%%

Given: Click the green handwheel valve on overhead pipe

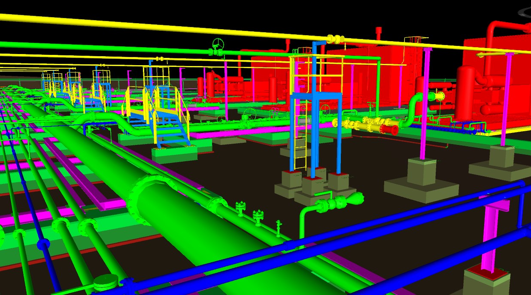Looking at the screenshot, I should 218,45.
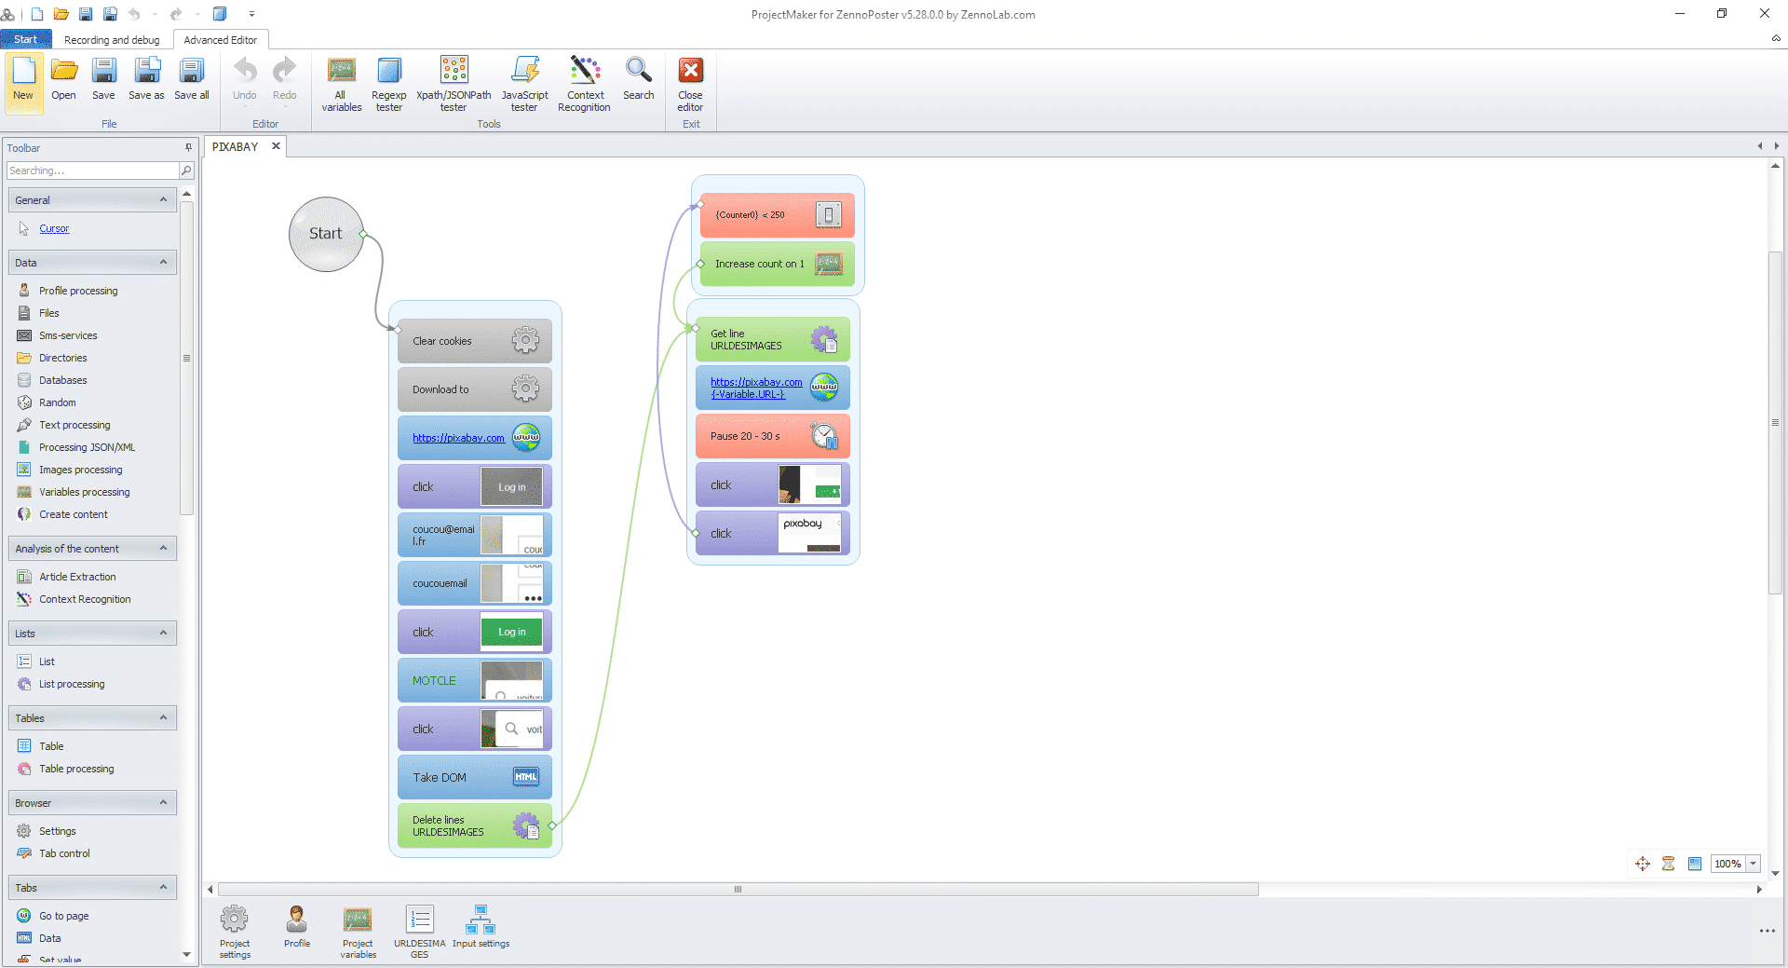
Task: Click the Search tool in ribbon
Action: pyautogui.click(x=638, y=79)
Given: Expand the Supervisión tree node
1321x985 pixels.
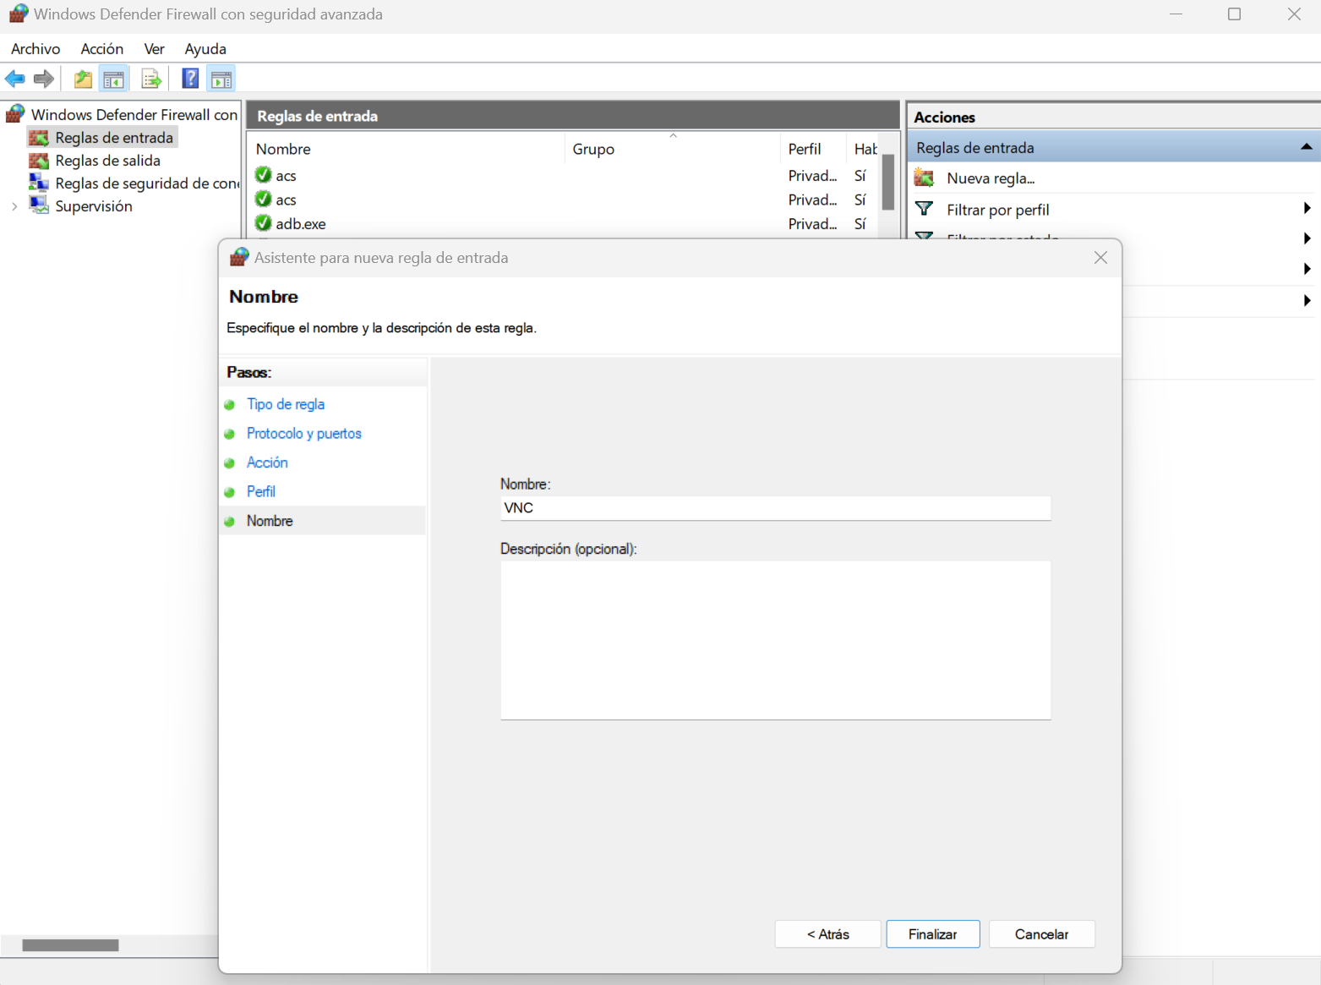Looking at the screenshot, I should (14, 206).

%%
%%

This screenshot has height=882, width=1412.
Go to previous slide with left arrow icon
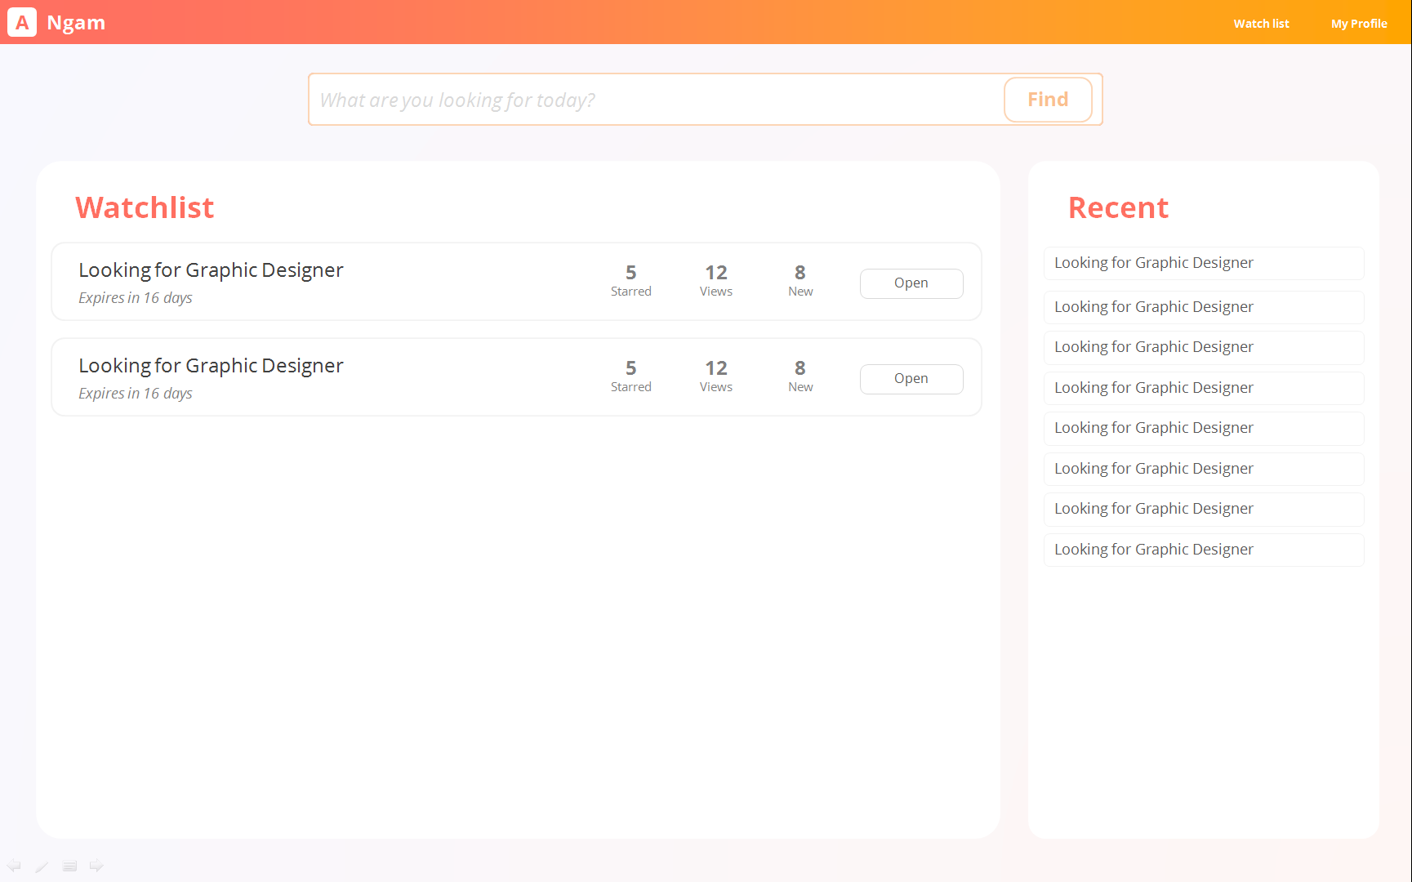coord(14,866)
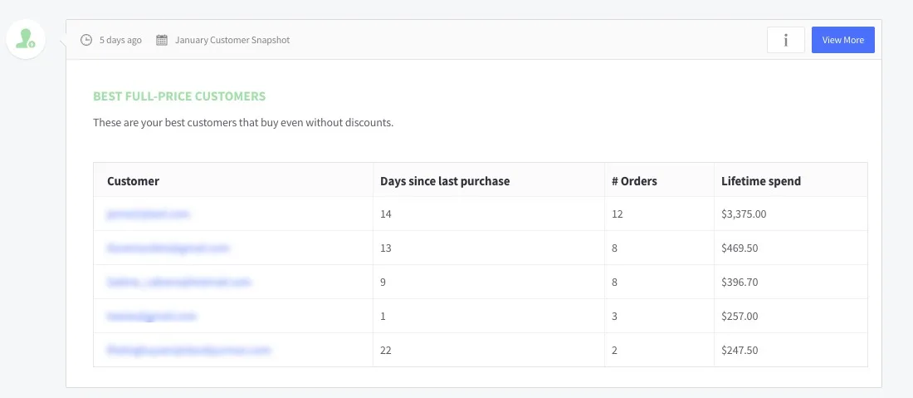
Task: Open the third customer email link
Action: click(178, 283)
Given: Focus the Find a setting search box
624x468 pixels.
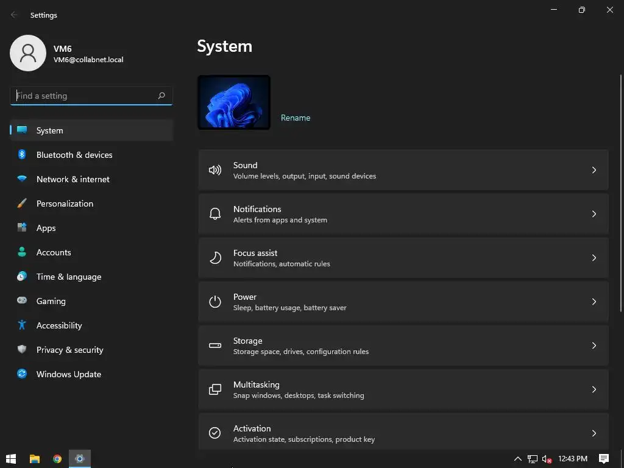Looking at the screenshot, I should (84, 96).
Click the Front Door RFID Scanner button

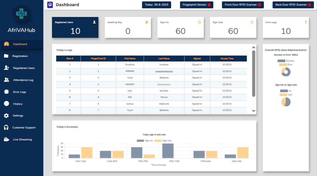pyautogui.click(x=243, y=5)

%%

The stretch above running from the line with "Given: Click the" through the line with "Given: Expand the Supervisión tree node" is all you should copy, exactly, leaving out the pictures.

Given: Click the green handwheel valve on overhead pipe

Looking at the screenshot, I should 218,45.
Task: Click the Search tool in ribbon
Action: pyautogui.click(x=638, y=79)
Given: Expand the Supervisión tree node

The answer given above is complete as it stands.